Una educación de mierda

Nunca hubo una niña en el pupitre de al lado, ni de párvulo ni de bachiller. Nunca hubo una niña que estudiara y jugara conmigo, con nosotros, ni en la escuela ni en el instituto, tampoco en la calle.

Éramos dos mundos separados. Estaban ellas, las que salían por la otra puerta, caminaban por la otra acera y siempre pasaban de largo, y estábamos nosotros, los que venimos de no saber crecer con ellas, torpes y confusos, alardeando de ser más brutos, los que nos quedábamos mirando.

En nombre del miedo, con Dios como testigo y sin más argumentos que el castigo, a niños y niñas se nos enseñaba a extrañarnos, a temernos, se nos entrenaba para desconocernos.
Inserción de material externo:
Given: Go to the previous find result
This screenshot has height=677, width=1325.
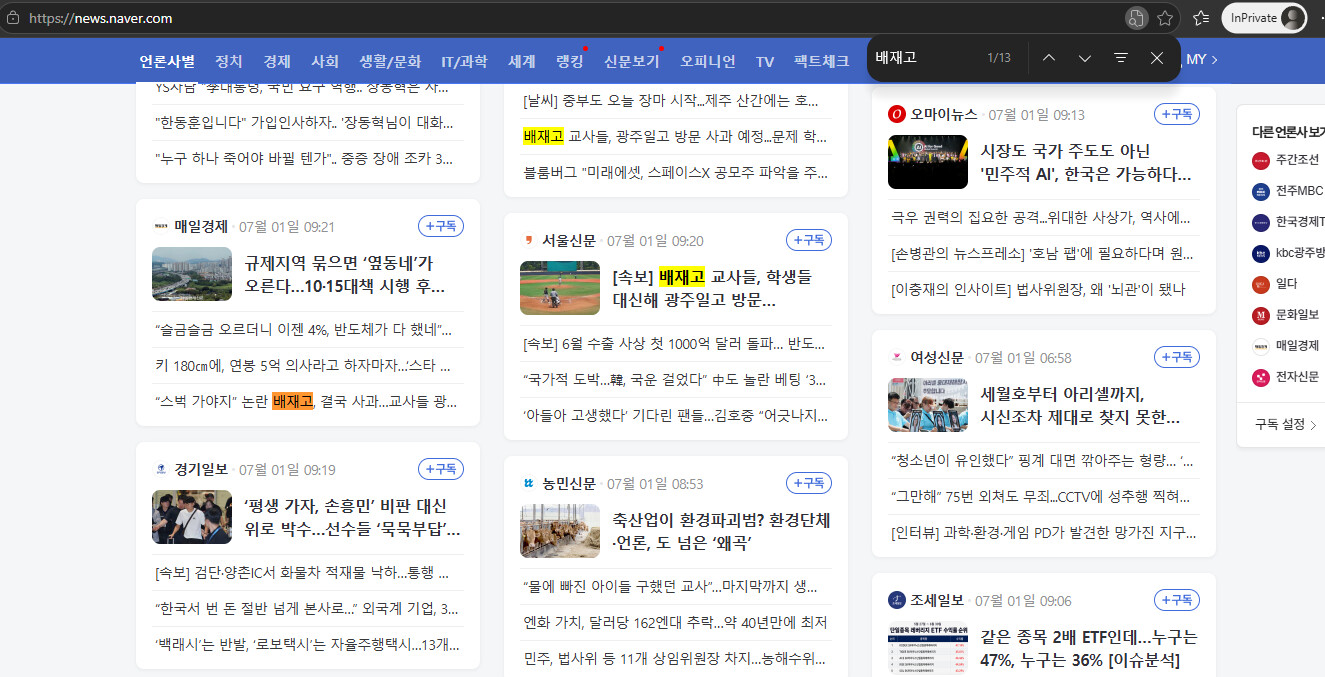Looking at the screenshot, I should pos(1048,58).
La educación que imponía la dictadura franquista urdida y amasada en conventos y cuarteles, trazaba las conductas y roles sociales que, según el sexo, desempeñaríamos en el futuro, cuando, a salvo del infierno, nos convirtiéramos en hombres de provecho y en mujeres de bien.

Muchos no lograron reconducir las consecuencias y, en cualquier caso, a nadie dejó ileso. Esta sociedad todavía purga el lastre de generaciones enteras taradas en lo afectivo, en lo sexual, en la comprensión de la otra persona.

Una educación que segregue y discrimine en razón del sexo, es una educación de mierda.

(Preso politikoak aske)

Ni siquiera el Opus

Pocos meses después de que el Gobierno de Navarra diera por acabado el concierto educativo que mantenía con el colegio Miravalles-El Redín, el Tribunal Superior de Justicia de Navarra paralizaba “cautelarmente” la decisión del gobierno navarro.

El asunto viene de muy lejos y de muchas largas, tantas que hasta las evidencias se vuelven obvias para que se constate, secreto reincidente a voces, que algunos centros incumplían “la 25ª disposición adicional” de la ley educativa que, dicho con menos adicionales eufemismos, viene a ser lo mismo que segregar por sexo, contraviniendo no solo lo natural sino, también, el propio concierto educativo.

No entiendo que se considere “disposición adicional” lo que debiera ser requisito imprescindible, que la segregación se pague con los impuestos de la ciudadanía navarra, y que se ampare la segregación cuando hablamos de educación y de adolescencia.

Hace más de 200 años Simón Rodríguez, educador y maestro de Bolívar, insistía en que niños y niñas debían educarse juntos para que ellos aprendieran a respetarlas y ellas a no tenerles miedo.

Resumiendo, que el Opus sigue teniendo las manos largas y asientos en todos los tribunales, claustros y despachos, y que decía Bertolt Brecht: “Algunos jueces son absolutamente incorruptibles. Nadie puede inducirles a hacer justicia”. Ni siquiera el Opus.